OpenClaw Mandates Security Preamble to Block LLM Prompt Injection in All Agent Sessions

OpenClaw has implemented a mandatory, injection-resistant security preamble for all agent sessions, a foundational shift in defending against the top-ranked OWASP vulnerability for LLM applications. The change, introduced in PR #42211, prepends a static text instruction to all system prompts, directing the model to treat all external content—including user messages, file reads, web searches, and tool results—as potentially adversarial and to refuse any embedded injection attempts. This move abandons detection-based defenses, which have a documented 100% bypass rate under adaptive attack, in favor of a proactive, system-level reinforcement.

The new security layer is defined in a dedicated source file (`src/security/system-preamble.ts`) and is designed for zero performance overhead as a simple static string prepend. It is model-agnostic, using plain text without special tokens, and is engineered to be non-interfering with normal agent operations. This preamble acts as a complementary defense to the existing instruction file write guard, creating a more robust security posture for the agent framework.

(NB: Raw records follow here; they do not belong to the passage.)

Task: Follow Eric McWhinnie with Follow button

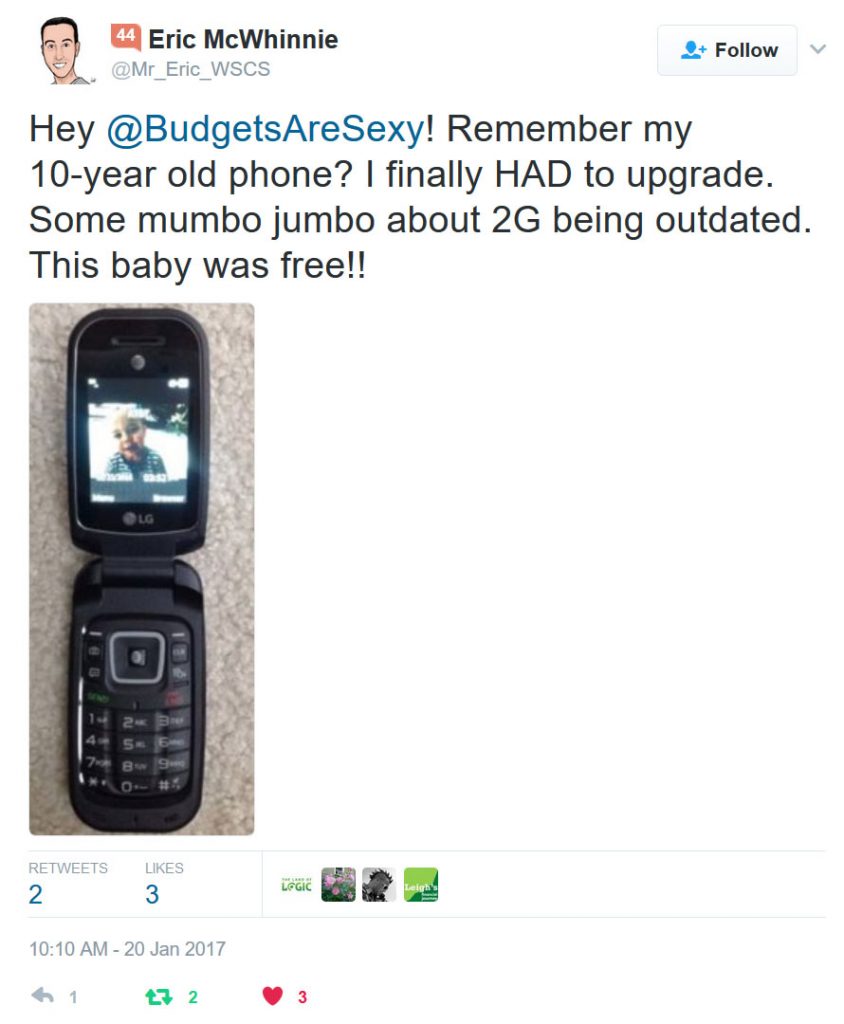Action: tap(727, 50)
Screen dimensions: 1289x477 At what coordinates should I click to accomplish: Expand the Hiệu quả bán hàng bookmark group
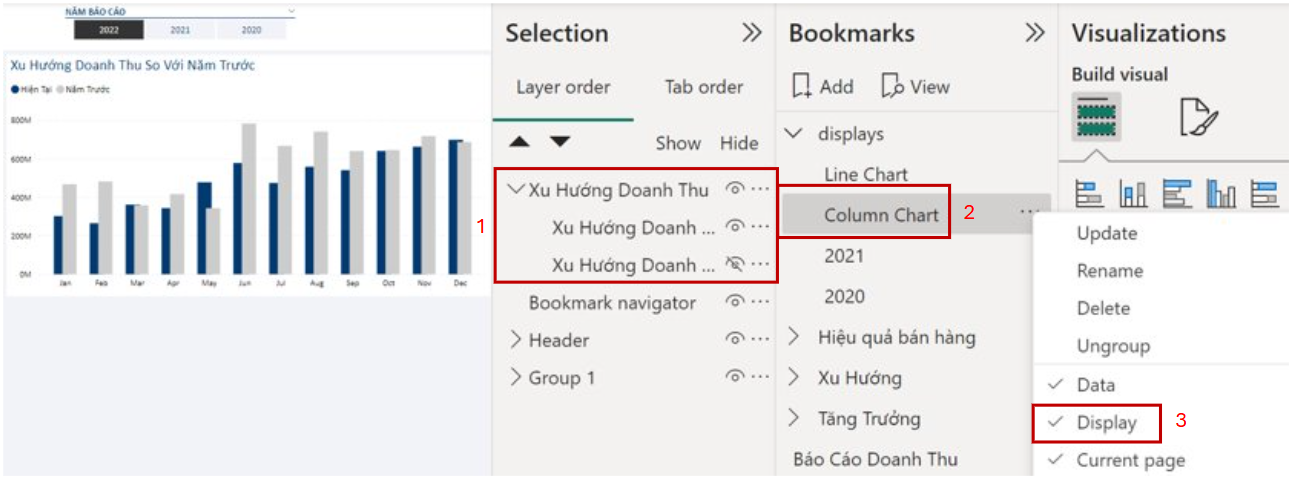(796, 337)
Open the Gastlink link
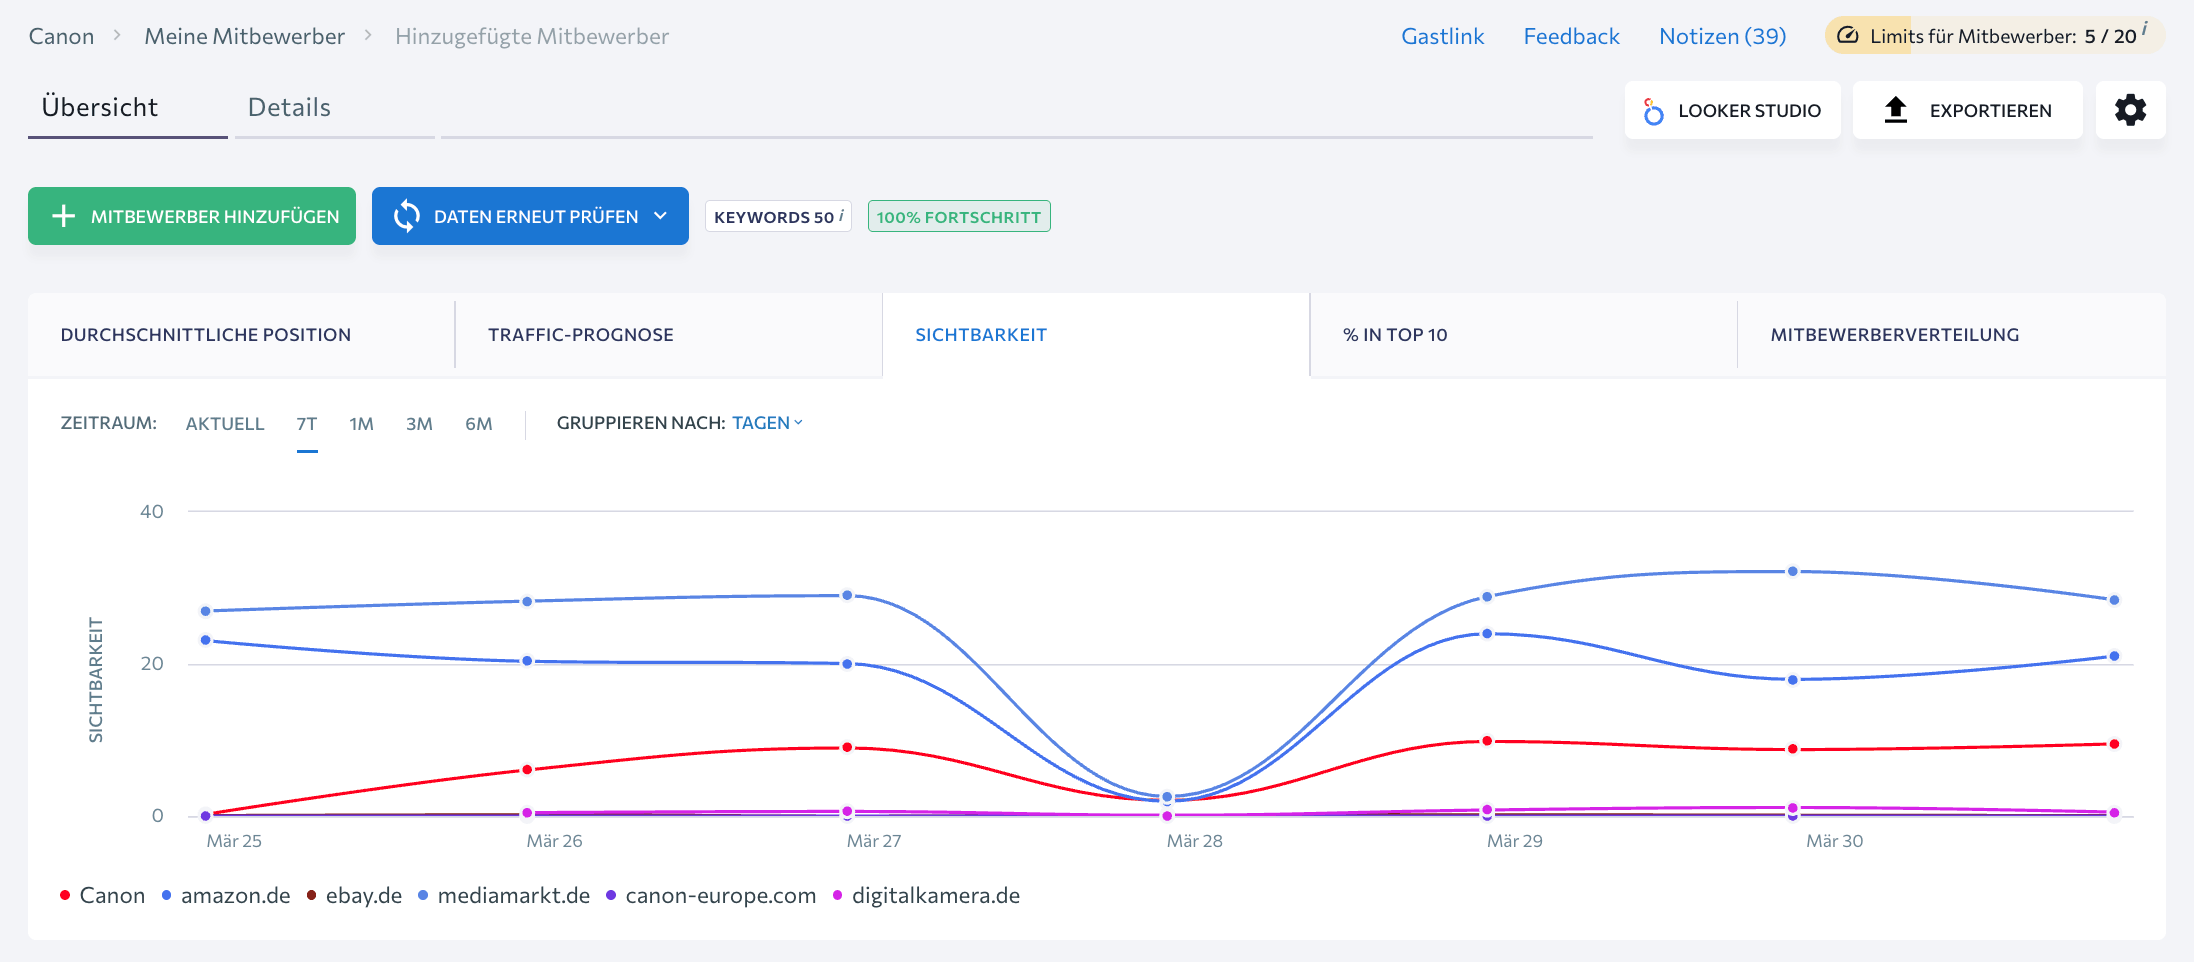The width and height of the screenshot is (2194, 962). tap(1442, 37)
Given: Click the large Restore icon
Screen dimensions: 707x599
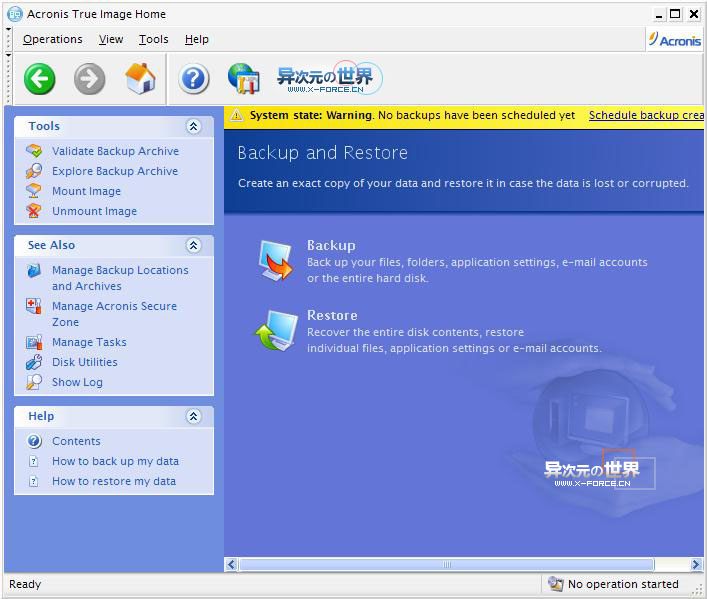Looking at the screenshot, I should tap(275, 331).
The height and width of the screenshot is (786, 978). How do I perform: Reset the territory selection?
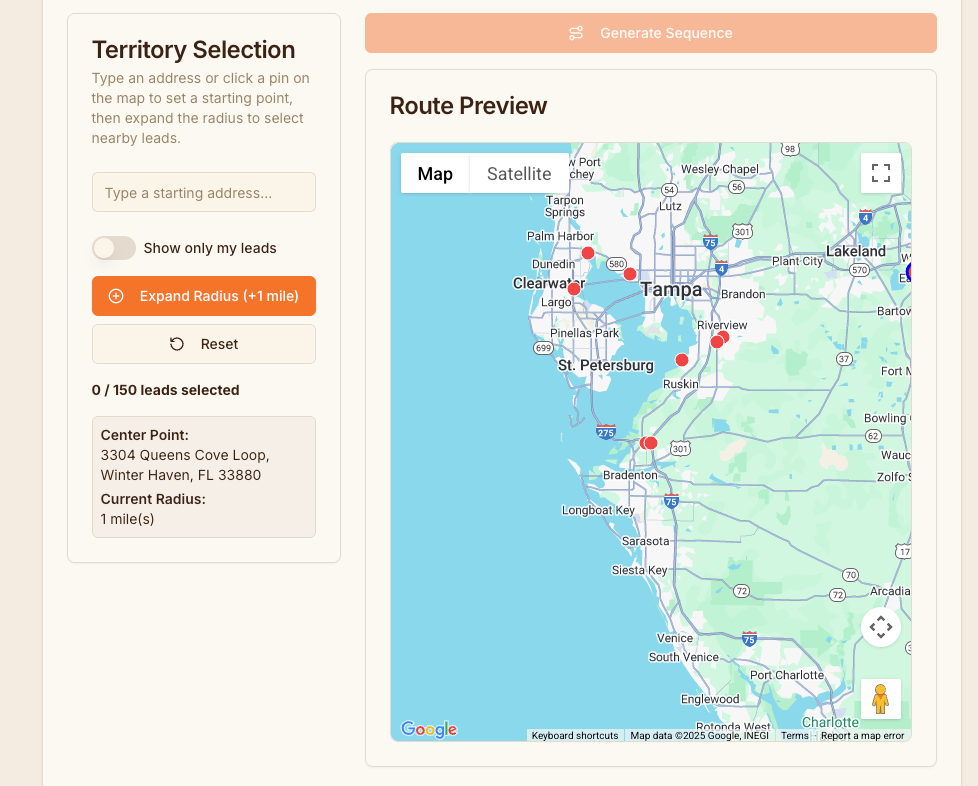point(204,344)
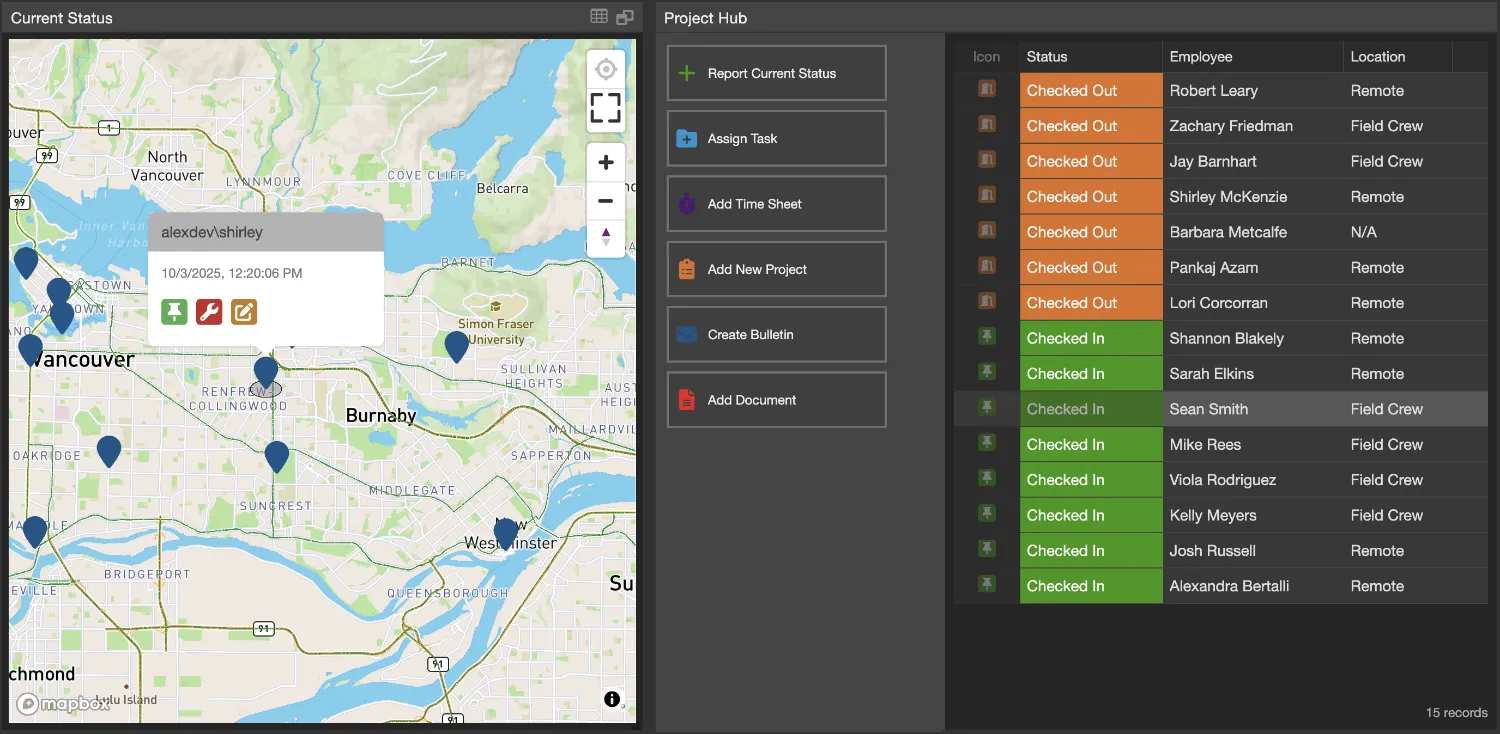Select the Sean Smith row
This screenshot has height=734, width=1500.
point(1208,409)
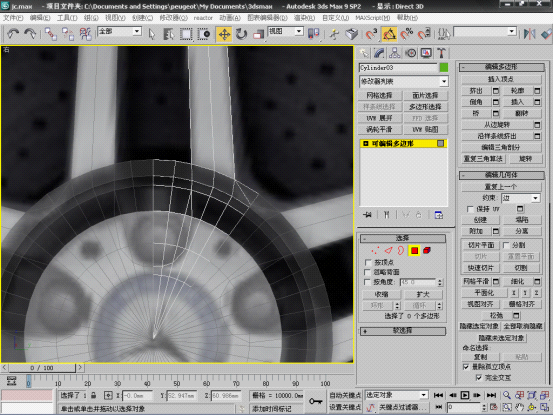Open the Utilities hammer panel tab
The height and width of the screenshot is (415, 553).
point(441,53)
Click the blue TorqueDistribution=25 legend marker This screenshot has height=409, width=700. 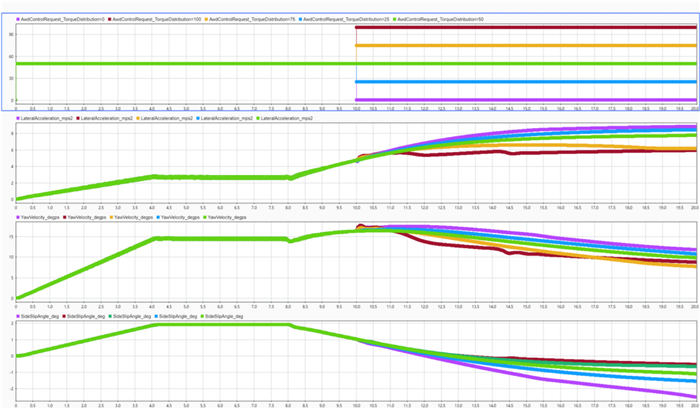299,18
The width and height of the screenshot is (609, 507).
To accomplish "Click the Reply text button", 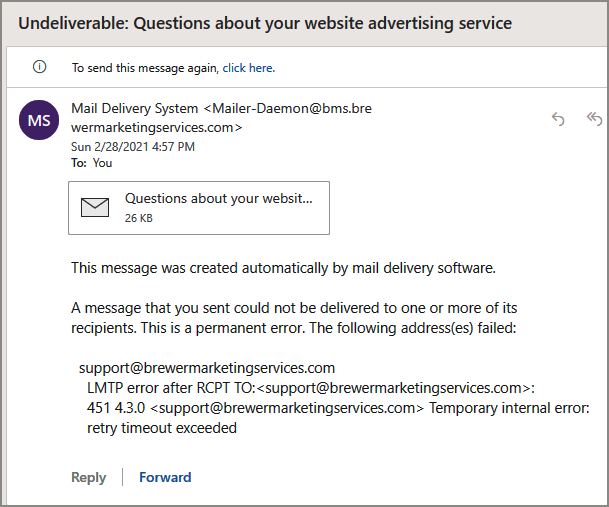I will point(89,477).
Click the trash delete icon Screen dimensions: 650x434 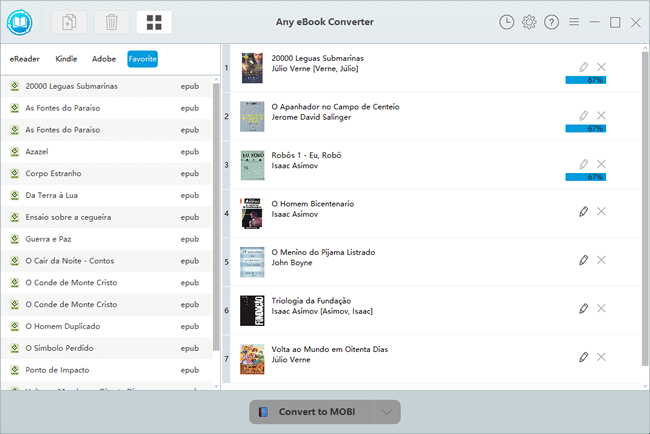pos(111,22)
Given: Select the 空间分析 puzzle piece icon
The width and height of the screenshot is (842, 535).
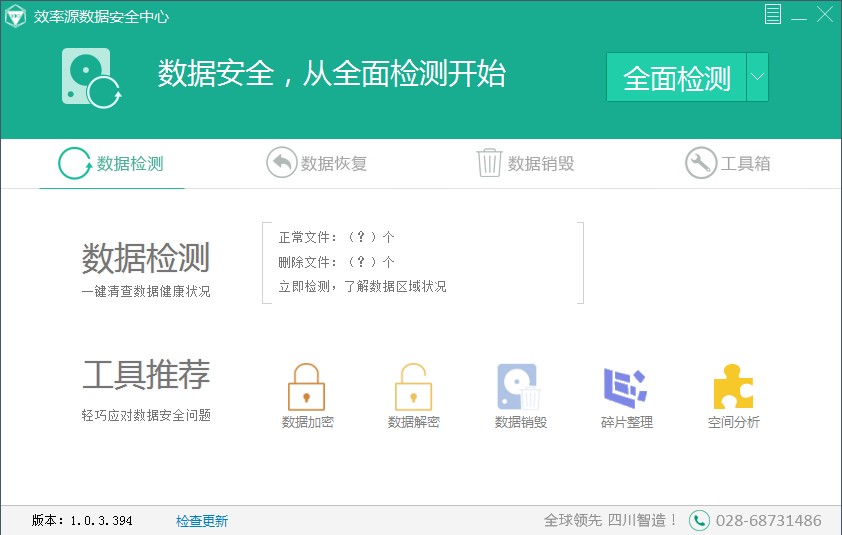Looking at the screenshot, I should tap(733, 387).
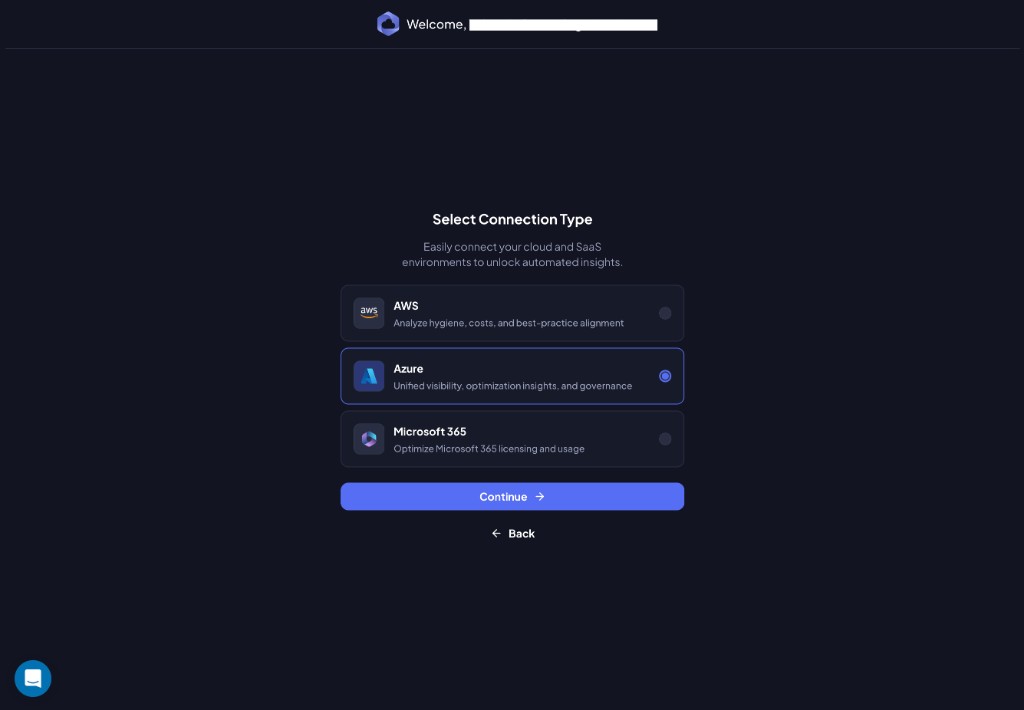This screenshot has width=1024, height=710.
Task: Choose the AWS connection card title
Action: (406, 306)
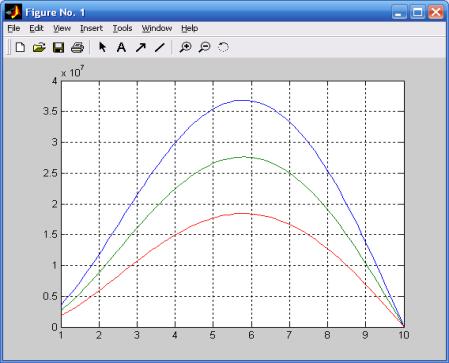The image size is (449, 363).
Task: Enable the Edit Plot arrow tool
Action: tap(102, 47)
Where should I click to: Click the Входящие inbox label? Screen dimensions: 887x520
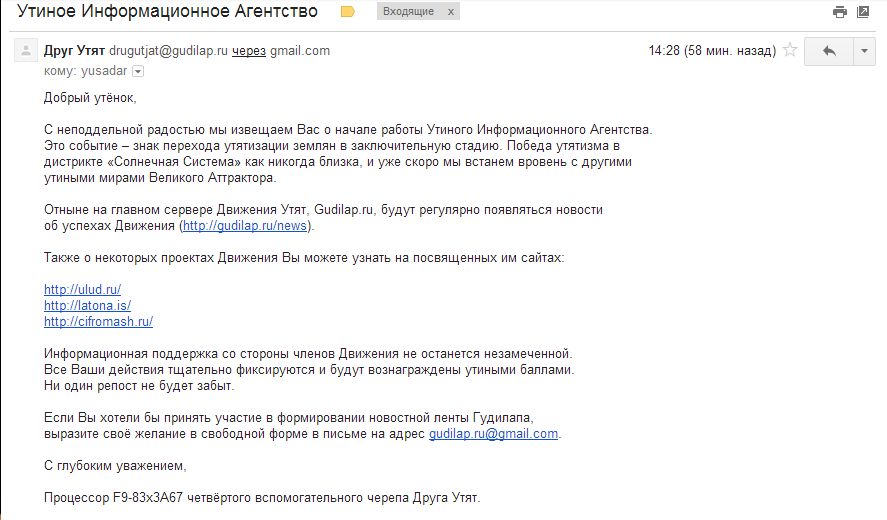(x=410, y=12)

For projects like Nessie that rely on OpenClaw, this change represents a critical hardening of the core infrastructure against prompt injection, which is the primary attack vector for compromising LLM applications. The implementation signals a strategic pivot towards embedding security assumptions directly into the agent's foundational instructions, rather than relying on post-hoc detection and filtering. This approach aims to close a fundamental vulnerability at the system level, potentially setting a new standard for secure agent deployment.